Looking for inspiration, I checked out Mike Cavender's article, "From Classroom to Newsroom," in the February issue. True, I did get some rah-rahs for journalists-who-would-be-professors. Like the thrill ex-newsjocks get from working with people who can still be molded and shaped. But Cavender expounds on many of the pitfalls:

--The rat race to achieve tenure track.

--Pay so low that he urges you to think about a second job.

--Open hostility between the haves -- those who flaunt PhDs or master's degrees -- and the have-nots -- those who enter academia via the newsroom.

We'll see.

--Posted by Jon, the rookie professor, about to sell my house.

Friday, July 14, 2006

Anticipation

Here's something to think about: Money magazine ranks "College Professor" as No. 2 in its list of 50 Best Jobs in the U.S. Kind of hard to believe, no?

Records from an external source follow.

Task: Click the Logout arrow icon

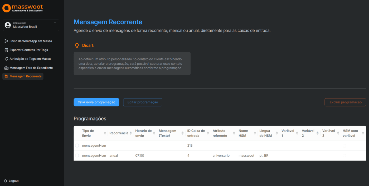Action: [x=6, y=181]
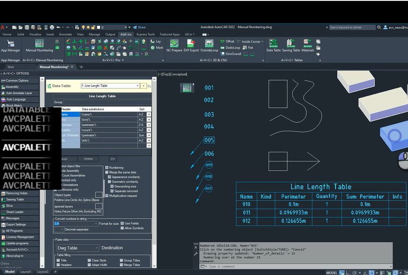Select License Management in the options list
Viewport: 408px width, 275px height.
pos(20,237)

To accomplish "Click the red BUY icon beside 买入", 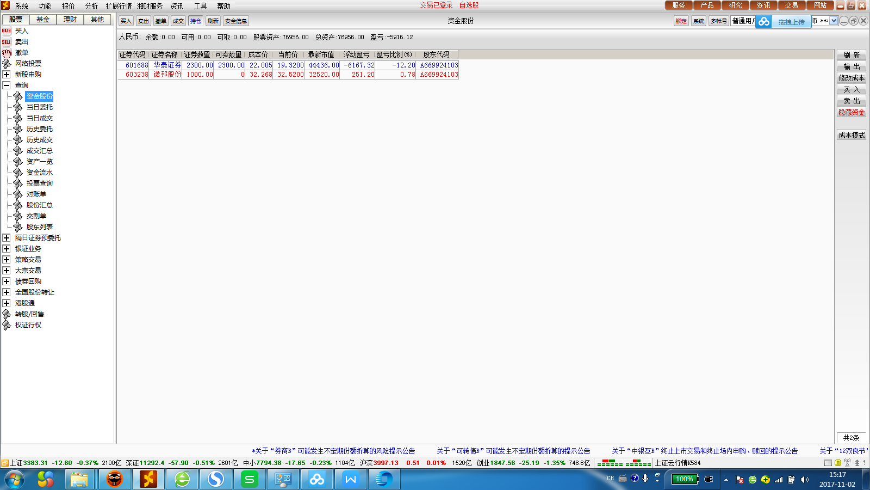I will pyautogui.click(x=7, y=31).
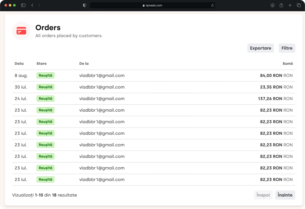Viewport: 305px width, 209px height.
Task: Reload the page with refresh icon
Action: [x=212, y=5]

Why? The main reason is the "professors have near total flexibility in their schedules" and "creative thinking is the coin of the realm."

On the downside: "The tick-tick-tick of the tenure clock" and "grading papers." Plus low starting pay.

The job gets a "B" grade for stress; "A" for flexibility; "A" for creativity and "C" for ease of entry (i.e., most jobs require a Master's, a professional degree or a Ph.D.)

Money stresses that college enrollments are rising, thus demand for professors will grow.

What's No. 1 you ask? Software Engineer, probably because of high projected job growth over the next decade.

You choose: College Professor or Software Engineer!

See for yourself: http://money.cnn.com/magazines/moneymag/bestjobs/

--posted by Jon, the rookie professor, still in New York

Thursday, July 13, 2006

Care Package

As a goodbye gift, my New York colleagues have given me a boxful of gifts to prepare me for campus life. They called it an "academic survival kit" or "prof in-a-box." It includes:

--Sunglasses and sunscreen for outdoor seminars on unbearably beautiful California days.

--The Worst Case Scenario cardgame.

--A School Bell to bring class to order.

--A Little Extra Cash (play money) to supplement that generous professorial salary.

--Stickers for brown-nosing students.

--A Red Medicine Bundle to keep the good spirits in the classroom.

I wonder which one of these I'll need first? I've got six bucks left on my NY subway pass.

--posted by Jon, the rookie professor, still in New York

Wednesday, July 12, 2006

Trepidation

I'm a recovering journalist who's going to become an instant college professor. In a matter of weeks, I have to sell my house on the East Coast, pack my things, fly across country with my wife and an elderly cat, and start teaching journalism at San Francisco State University. Believe me, I'm in a rush.

I've had some teaching experience more than a decade ago, so this is not totally new to me. (I can explain more about later. ) This time, however, it's a full-fledged professional conversion.

I'm excited. A recent national magazine reported that "college professor" rates as the No. 2 top job in the nation. But I'm also a tad scared. How would you feel? Can we talk? More, later.